In terms of places that they can go in personto get more information about contraception and STIs it completely depends on where you are based! SXT (sxt.health) is a great website which can tell you your closest sexual health services filtered by exactly what you need. I would recommend your daughter calling beforehand to organise an appointment and you can also request a double appointment if she also wanted her boyfriend to attend too.
There are also some great online resources which your daughter could use to learn more about these topics herself, you could always link her to these and then let her know you are always there to talk if she had any questions.
brook.org.uk - the organisation I work for, you can find pages on everything relating to sex and relationships and a tool which helps you find your closest Brook service!

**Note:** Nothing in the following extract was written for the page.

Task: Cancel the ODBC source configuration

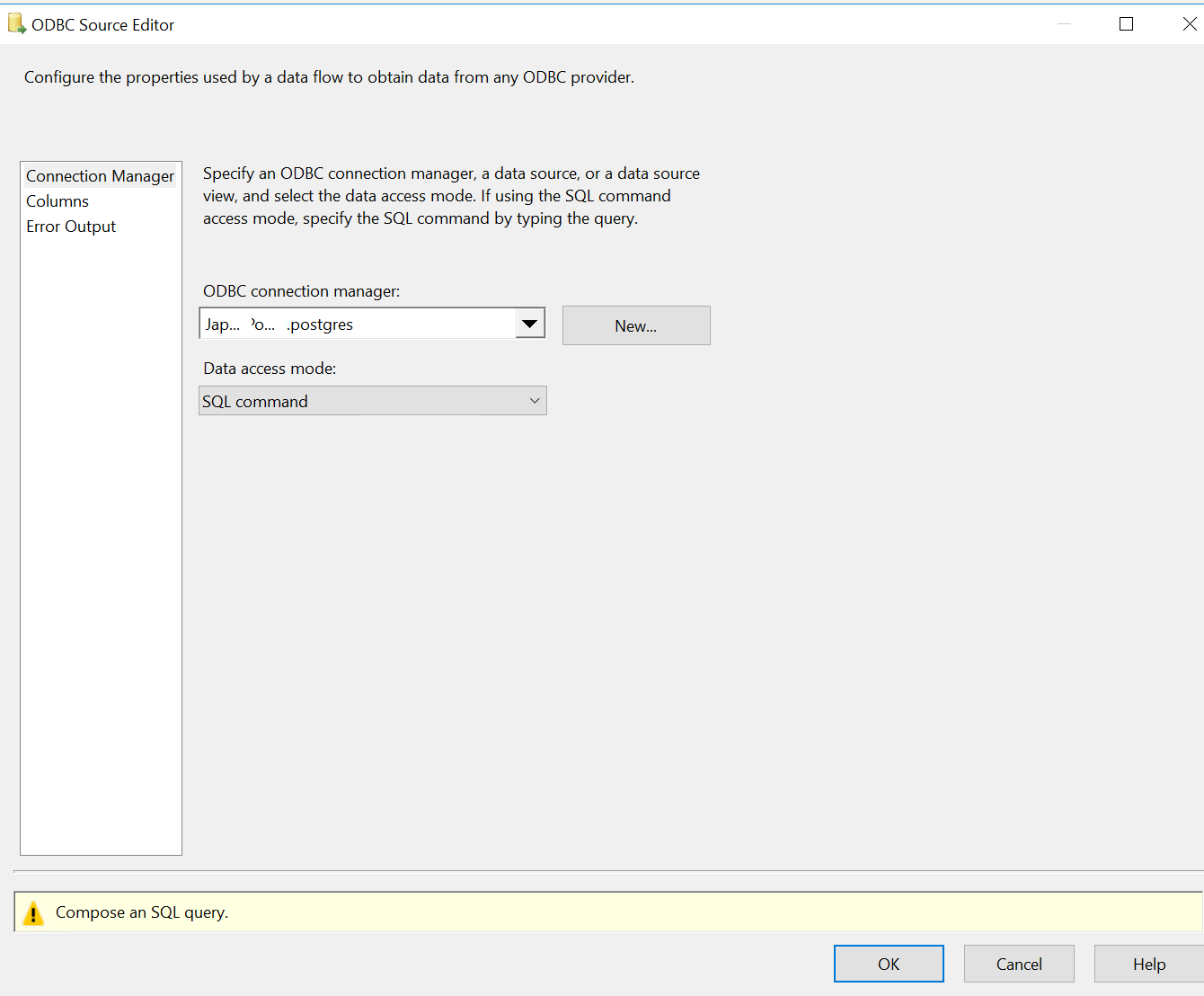Action: coord(1019,964)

youtube.com/user/BrookChari... - Brooks youtube channel featuring educational videos on condoms, contraception and virtual clinic tours
bishuk.com - educational site about sex and relationships aimed at young people
Hi. A quick one from me. My daughter has PMLD and has started her periods. She finds this a bit traumatic and needs a lot of help with this. We have looked at a lot of puberty related into but it is specifically the periods that are freaking her out. Can you think of any way to make this a bit easier for her?

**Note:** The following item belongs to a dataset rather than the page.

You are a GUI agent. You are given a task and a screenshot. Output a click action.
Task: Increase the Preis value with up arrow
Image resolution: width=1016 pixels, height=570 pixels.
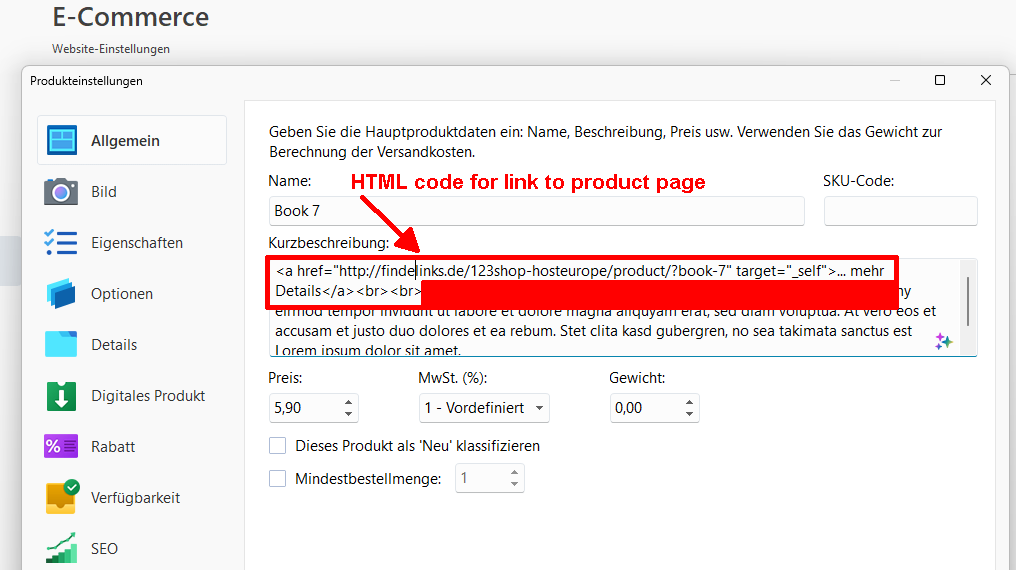click(348, 403)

Thank you for your question! This is actually a really common feeling, many people can find periods distressing.
It would be useful to first work out what exactly about periods your daughter is finding difficult. Is it the pain, discomfort using period products, irregular periods, difficulty regulating emotions, communicating discomfort and pain.
A great starting point is talking about periods and doing preparation work before the period comes, trying to reduce the panic and shame around menstruation and debunking stigmas. You can use images, videos, cartoons, comic strips, social stories to help explain. You may want to try practising using period products before the period comes.
Some people may find it helpful to try different things to reduce symptoms. Some people consider menstrual suppression for example GnRH hormone or contraceptive methods such as pills, patch, implant, injection. But this would need to be thoroughly explained, with the involvement of the young person as much as possible and done with consent. It would be advisable to speak to your doctor/ GP about all of these options, they should also be able to refer you to health care professionals who work specifically with people with disabilities perhaps in the realm of sexual health.
A more practical tip is to consider introducing your daughter to different period products to see if she has a preference. Tampons and pads can often cause anxieties about leaking and can physically feel uncomfortable. Some people find period pants easier to manage! You can buy them online, they are more expensive than a pack of pads but they are reusable/ machine washable so in the long term the price works out.